*** Given entries ***
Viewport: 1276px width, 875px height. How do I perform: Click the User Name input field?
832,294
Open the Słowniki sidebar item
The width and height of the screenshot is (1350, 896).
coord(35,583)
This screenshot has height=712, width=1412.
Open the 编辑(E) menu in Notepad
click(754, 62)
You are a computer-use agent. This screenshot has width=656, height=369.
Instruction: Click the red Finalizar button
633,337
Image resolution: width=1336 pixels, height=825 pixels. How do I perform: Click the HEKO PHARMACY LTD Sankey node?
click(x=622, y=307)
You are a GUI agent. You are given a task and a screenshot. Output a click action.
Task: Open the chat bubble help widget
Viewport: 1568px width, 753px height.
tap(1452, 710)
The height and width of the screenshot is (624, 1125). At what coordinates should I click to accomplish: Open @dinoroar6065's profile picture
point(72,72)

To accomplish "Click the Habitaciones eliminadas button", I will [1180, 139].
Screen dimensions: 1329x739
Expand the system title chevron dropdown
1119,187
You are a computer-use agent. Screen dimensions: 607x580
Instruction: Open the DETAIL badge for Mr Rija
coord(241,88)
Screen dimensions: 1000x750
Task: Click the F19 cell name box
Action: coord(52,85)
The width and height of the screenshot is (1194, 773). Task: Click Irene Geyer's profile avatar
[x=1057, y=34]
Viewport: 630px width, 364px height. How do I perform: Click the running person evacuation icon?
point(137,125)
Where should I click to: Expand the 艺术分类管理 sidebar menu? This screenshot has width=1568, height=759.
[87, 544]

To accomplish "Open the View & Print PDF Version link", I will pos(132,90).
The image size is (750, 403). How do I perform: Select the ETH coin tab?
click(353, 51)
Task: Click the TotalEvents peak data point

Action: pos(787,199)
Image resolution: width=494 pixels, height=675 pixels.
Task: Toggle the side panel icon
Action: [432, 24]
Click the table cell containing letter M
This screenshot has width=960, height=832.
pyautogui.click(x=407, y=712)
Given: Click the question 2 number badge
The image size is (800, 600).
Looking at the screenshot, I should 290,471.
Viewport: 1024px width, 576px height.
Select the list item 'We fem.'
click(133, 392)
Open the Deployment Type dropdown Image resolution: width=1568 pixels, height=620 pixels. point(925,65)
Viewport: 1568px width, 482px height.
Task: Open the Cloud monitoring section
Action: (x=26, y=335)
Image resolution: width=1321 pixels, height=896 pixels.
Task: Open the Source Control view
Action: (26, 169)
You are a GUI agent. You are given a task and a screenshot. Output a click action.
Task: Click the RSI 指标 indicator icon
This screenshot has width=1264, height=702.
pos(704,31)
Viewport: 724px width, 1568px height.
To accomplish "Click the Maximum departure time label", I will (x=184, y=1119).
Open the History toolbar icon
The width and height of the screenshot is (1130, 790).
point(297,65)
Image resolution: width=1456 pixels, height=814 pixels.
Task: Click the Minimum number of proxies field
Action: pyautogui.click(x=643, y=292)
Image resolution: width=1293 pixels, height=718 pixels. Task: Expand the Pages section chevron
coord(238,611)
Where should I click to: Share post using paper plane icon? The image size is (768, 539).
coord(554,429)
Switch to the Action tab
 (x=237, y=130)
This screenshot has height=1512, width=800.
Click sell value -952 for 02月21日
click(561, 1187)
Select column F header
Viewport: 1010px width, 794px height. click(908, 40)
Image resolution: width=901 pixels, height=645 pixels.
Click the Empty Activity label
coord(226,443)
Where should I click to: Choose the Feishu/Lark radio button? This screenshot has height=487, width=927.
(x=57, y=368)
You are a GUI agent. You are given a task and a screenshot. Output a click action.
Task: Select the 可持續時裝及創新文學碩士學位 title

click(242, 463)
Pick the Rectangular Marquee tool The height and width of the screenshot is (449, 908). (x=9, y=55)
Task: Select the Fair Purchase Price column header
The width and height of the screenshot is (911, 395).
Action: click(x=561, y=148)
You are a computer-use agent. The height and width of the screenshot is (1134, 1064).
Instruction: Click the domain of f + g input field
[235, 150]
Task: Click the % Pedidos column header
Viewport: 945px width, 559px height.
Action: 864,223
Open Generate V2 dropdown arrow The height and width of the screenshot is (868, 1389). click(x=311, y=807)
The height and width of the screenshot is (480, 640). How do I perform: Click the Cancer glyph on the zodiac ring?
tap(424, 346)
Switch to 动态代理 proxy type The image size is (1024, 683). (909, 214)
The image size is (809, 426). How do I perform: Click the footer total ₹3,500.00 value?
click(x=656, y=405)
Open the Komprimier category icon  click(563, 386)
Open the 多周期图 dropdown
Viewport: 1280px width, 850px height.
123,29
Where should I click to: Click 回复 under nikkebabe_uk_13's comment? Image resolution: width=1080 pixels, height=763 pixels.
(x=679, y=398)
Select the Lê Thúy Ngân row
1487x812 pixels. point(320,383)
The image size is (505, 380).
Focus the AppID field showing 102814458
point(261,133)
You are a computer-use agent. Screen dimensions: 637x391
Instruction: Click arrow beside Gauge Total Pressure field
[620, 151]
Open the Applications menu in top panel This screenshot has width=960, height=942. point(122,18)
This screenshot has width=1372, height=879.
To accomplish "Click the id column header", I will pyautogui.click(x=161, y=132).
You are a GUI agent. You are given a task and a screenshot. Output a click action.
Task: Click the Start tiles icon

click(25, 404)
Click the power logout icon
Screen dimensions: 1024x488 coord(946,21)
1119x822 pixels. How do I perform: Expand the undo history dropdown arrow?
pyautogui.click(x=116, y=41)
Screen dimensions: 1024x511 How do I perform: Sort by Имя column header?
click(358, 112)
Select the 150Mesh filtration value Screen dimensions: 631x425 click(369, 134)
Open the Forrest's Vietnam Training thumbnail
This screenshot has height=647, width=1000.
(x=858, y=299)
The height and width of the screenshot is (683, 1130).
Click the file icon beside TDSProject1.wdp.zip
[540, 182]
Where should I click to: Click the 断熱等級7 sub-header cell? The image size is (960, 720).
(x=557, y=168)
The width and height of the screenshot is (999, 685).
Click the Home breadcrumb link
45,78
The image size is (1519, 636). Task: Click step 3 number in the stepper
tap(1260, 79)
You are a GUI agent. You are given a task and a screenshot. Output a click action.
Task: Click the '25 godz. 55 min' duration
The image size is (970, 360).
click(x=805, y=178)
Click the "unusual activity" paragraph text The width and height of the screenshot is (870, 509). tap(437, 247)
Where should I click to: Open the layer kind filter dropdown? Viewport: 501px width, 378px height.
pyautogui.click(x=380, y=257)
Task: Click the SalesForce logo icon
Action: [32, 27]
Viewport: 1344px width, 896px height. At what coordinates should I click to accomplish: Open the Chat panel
*** End of Given entries ***
Work order | Please transcribe all of the data above exactly.

Response to the exercise |
Viewport: 1276px width, 875px height. How do I perform: Click the User Name input field?
832,294
Open the Słowniki sidebar item
The width and height of the screenshot is (1350, 896).
coord(35,583)
This screenshot has height=712, width=1412.
Open the 编辑(E) menu in Notepad
click(754, 62)
You are a computer-use agent. This screenshot has width=656, height=369.
Instruction: Click the red Finalizar button
633,337
Image resolution: width=1336 pixels, height=825 pixels. How do I perform: Click the HEKO PHARMACY LTD Sankey node?
click(x=622, y=307)
You are a GUI agent. You are given a task and a screenshot. Output a click action.
Task: Open the chat bubble help widget
Viewport: 1568px width, 753px height.
tap(1452, 710)
The height and width of the screenshot is (624, 1125). At what coordinates should I click to accomplish: Open @dinoroar6065's profile picture
point(72,72)

To accomplish "Click the Habitaciones eliminadas button", I will [1180, 139].
Screen dimensions: 1329x739
Expand the system title chevron dropdown
1119,187
You are a computer-use agent. Screen dimensions: 607x580
Instruction: Open the DETAIL badge for Mr Rija
coord(241,88)
Screen dimensions: 1000x750
Task: Click the F19 cell name box
Action: coord(52,85)
The width and height of the screenshot is (1194, 773). Task: Click Irene Geyer's profile avatar
[x=1057, y=34]
Viewport: 630px width, 364px height. How do I perform: Click the running person evacuation icon?
point(137,125)
Where should I click to: Expand the 艺术分类管理 sidebar menu? This screenshot has width=1568, height=759.
[87, 544]

To accomplish "Open the View & Print PDF Version link", I will pos(132,90).
The image size is (750, 403). How do I perform: Select the ETH coin tab?
click(353, 51)
Task: Click the TotalEvents peak data point

Action: pos(787,199)
Image resolution: width=494 pixels, height=675 pixels.
Task: Toggle the side panel icon
Action: [432, 24]
Click the table cell containing letter M
This screenshot has width=960, height=832.
pyautogui.click(x=407, y=712)
Given: Click the question 2 number badge
The image size is (800, 600).
Looking at the screenshot, I should 290,471.
Viewport: 1024px width, 576px height.
Select the list item 'We fem.'
click(133, 392)
Open the Deployment Type dropdown Image resolution: width=1568 pixels, height=620 pixels. point(925,65)
Viewport: 1568px width, 482px height.
Task: Open the Cloud monitoring section
Action: (x=26, y=335)
Image resolution: width=1321 pixels, height=896 pixels.
Task: Open the Source Control view
Action: (26, 169)
You are a GUI agent. You are given a task and a screenshot. Output a click action.
Task: Click the RSI 指标 indicator icon
This screenshot has width=1264, height=702.
pos(704,31)
Viewport: 724px width, 1568px height.
To accomplish "Click the Maximum departure time label", I will (x=184, y=1119).
Open the History toolbar icon
The width and height of the screenshot is (1130, 790).
point(297,65)
Image resolution: width=1456 pixels, height=814 pixels.
Task: Click the Minimum number of proxies field
Action: pyautogui.click(x=643, y=292)
Image resolution: width=1293 pixels, height=718 pixels. Task: Expand the Pages section chevron
coord(238,611)
Where should I click to: Share post using paper plane icon? The image size is (768, 539).
coord(554,429)
Switch to the Action tab
 (x=237, y=130)
This screenshot has height=1512, width=800.
Click sell value -952 for 02月21日
click(561, 1187)
Select column F header
Viewport: 1010px width, 794px height. click(908, 40)
Image resolution: width=901 pixels, height=645 pixels.
Click the Empty Activity label
coord(226,443)
Where should I click to: Choose the Feishu/Lark radio button? This screenshot has height=487, width=927.
(x=57, y=368)
You are a GUI agent. You are given a task and a screenshot. Output a click action.
Task: Select the 可持續時裝及創新文學碩士學位 title

click(242, 463)
Pick the Rectangular Marquee tool The height and width of the screenshot is (449, 908). (x=9, y=55)
Task: Select the Fair Purchase Price column header
The width and height of the screenshot is (911, 395).
Action: click(x=561, y=148)
You are a computer-use agent. The height and width of the screenshot is (1134, 1064).
Instruction: Click the domain of f + g input field
[235, 150]
Task: Click the % Pedidos column header
Viewport: 945px width, 559px height.
Action: 864,223
Open Generate V2 dropdown arrow The height and width of the screenshot is (868, 1389). click(x=311, y=807)
The height and width of the screenshot is (480, 640). How do I perform: Click the Cancer glyph on the zodiac ring?
tap(424, 346)
Switch to 动态代理 proxy type The image size is (1024, 683). (909, 214)
The image size is (809, 426). How do I perform: Click the footer total ₹3,500.00 value?
click(x=656, y=405)
Open the Komprimier category icon  click(563, 386)
Open the 多周期图 dropdown
Viewport: 1280px width, 850px height.
123,29
Where should I click to: Click 回复 under nikkebabe_uk_13's comment? Image resolution: width=1080 pixels, height=763 pixels.
(x=679, y=398)
Select the Lê Thúy Ngân row
1487x812 pixels. point(320,383)
The image size is (505, 380).
Focus the AppID field showing 102814458
point(261,133)
You are a computer-use agent. Screen dimensions: 637x391
Instruction: Click arrow beside Gauge Total Pressure field
[620, 151]
Open the Applications menu in top panel This screenshot has width=960, height=942. point(122,18)
This screenshot has width=1372, height=879.
To accomplish "Click the id column header", I will pyautogui.click(x=161, y=132).
You are a GUI agent. You are given a task and a screenshot. Output a click action.
Task: Click the Start tiles icon

click(25, 404)
Click the power logout icon
Screen dimensions: 1024x488 coord(946,21)
1119x822 pixels. How do I perform: Expand the undo history dropdown arrow?
pyautogui.click(x=116, y=41)
Screen dimensions: 1024x511 How do I perform: Sort by Имя column header?
click(358, 112)
Select the 150Mesh filtration value Screen dimensions: 631x425 click(369, 134)
Open the Forrest's Vietnam Training thumbnail
This screenshot has height=647, width=1000.
(x=858, y=299)
The height and width of the screenshot is (683, 1130).
Click the file icon beside TDSProject1.wdp.zip
[540, 182]
Where should I click to: Click the 断熱等級7 sub-header cell? The image size is (960, 720).
(x=557, y=168)
The width and height of the screenshot is (999, 685).
Click the Home breadcrumb link
45,78
The image size is (1519, 636). Task: Click step 3 number in the stepper
tap(1260, 79)
You are a GUI agent. You are given a task and a screenshot. Output a click action.
Task: Click the '25 godz. 55 min' duration
The image size is (970, 360).
click(x=805, y=178)
Click the "unusual activity" paragraph text The width and height of the screenshot is (870, 509). tap(437, 247)
Where should I click to: Open the layer kind filter dropdown? Viewport: 501px width, 378px height.
pyautogui.click(x=380, y=257)
Task: Click the SalesForce logo icon
Action: [32, 27]
Viewport: 1344px width, 896px height. At what coordinates should I click to accomplish: Open the Chat panel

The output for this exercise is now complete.